The script by Matthew Michael Carnahan (who also wrote the Saudi terrorist drama The Kingdom) takes three stories and attempts to connect them over a few hours. Viewers of TV's 24 will be familiar with the adrenalised, multi-layered style. In Washington DC, Meryl Streep's television reporter has been summoned to see Tom Cruise's Republican senator about a troop surge in Afghanistan. On the west coast, Robert Redford, playing a politics professor, is taking a student to task for slacking off. Meanwhile, two US soldiers, former students of Redford's, have run into trouble in Afghanistan.

The fate of Rodriguez and Finch (Michael Pena and Derek Luke) sits at the film's heart as Redford cuts between the jaw-jaw of the civilians and the war-war happening on the ground. Separated from their platoon, the young soldiers are deep in enemy territory, wounded and afraid. At mission command, courtesy of night- vision technology, the commanders can see the pair, reduced to little green blobs, as they lie on a mountaintop with the Taliban advancing towards them. It's like a grisly video game, only this one is being played for real.

When attention returns to the talking heads in DC and California the film flags badly. There are compensations, particularly in the verbal tussle between Streep and Cruise. This is the second "war-on- terror" film Streep has starred in lately. In Rendition she played a CIA chief given to whipping off her glasses at tense moments. She does the same here, albeit with a different pair (someone's clearly been to Specsavers). When it comes to politicians like Cruise, her veteran correspondent has 20:20 vision. After sitting politely through a long spiel about how the US forces have to go in hard before the building of schools and hospitals can start, she asks crisply: "So, it's basically killing people to help people?"

Cruise's senator is a caricature, though a good-value one. At the movie's London Film Festival premiere there were gales of laughter as the camera fell on mocked-up pictures of him with Bush, Condi, Rummy and Cheney. His bustling little politico knows how to hit Streep where it hurts, though. The media is a windsock, he tells her, twisting to suit the prevailing political weather. Far from being neutral observers, television reporters, in particular, couldn't get enough of the war at the start. It's a charge that will, or should, score a direct hit with some in the news business.

This exchange is one of a few instances when we can feel the heat of Redford's anger. When the man himself appears in front of camera his character is so achingly worthy he throws a big wet blanket over proceedings.
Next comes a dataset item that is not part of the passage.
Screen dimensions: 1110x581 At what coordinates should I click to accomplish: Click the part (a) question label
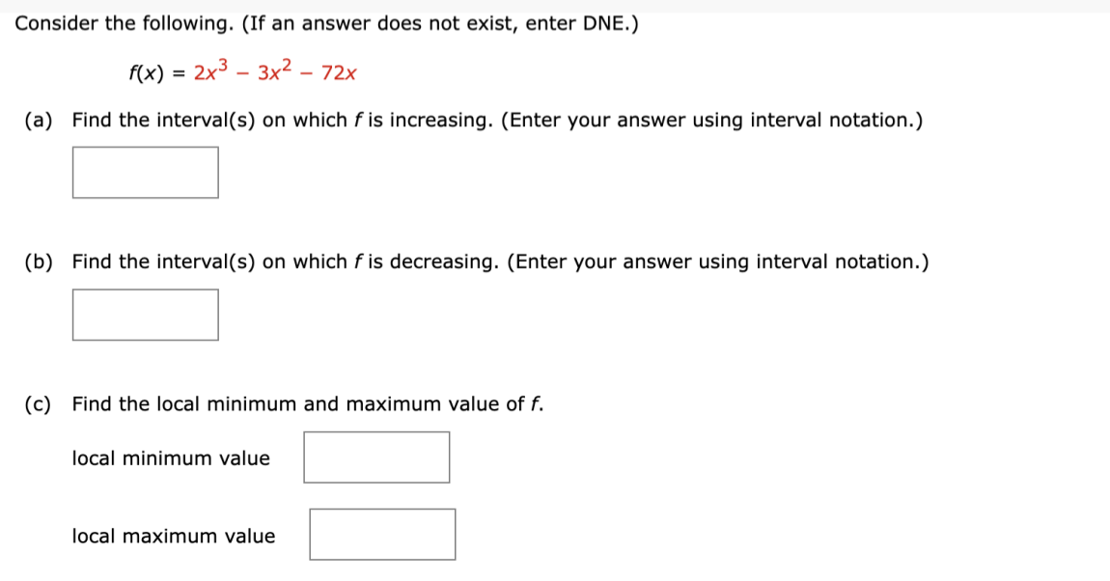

No wonder his student was cutting classes. Redford is more affecting in a flashback scene with Rodriguez and Finch. Talking about their plans to enlist, he tells them of "a German general" who said of British troops during the First World War: "Nowhere else have I seen such lions led by such lambs." Odd the screenplay should opt for this over the more familiar line, "lions led by donkeys". Perhaps that was deemed too insulting to serving US commanders.

Lions For Lambs has important points to make; it's just a pity they are so obvious. Nothing is aired here that hasn't already been said in print, television, or in your own front room. To their credit, Redford and Carnahan try to move the story on by focussing on Iran and a resurgent Taliban in Afghanistan (Iraq is written off as a lost cause), but there's not a lot of fresh thinking here, either.

Redford hasn't done prodding our conscience just yet, though. Wrapping up the tale, he opts for an ending that may strike some as mawkish. To me, it was one of the film's better calls and a brave one; in a movie about taking sides, Redford leaves no doubt where his sympathies lie. The Sundance Kid - still crazy about his principles after all these years.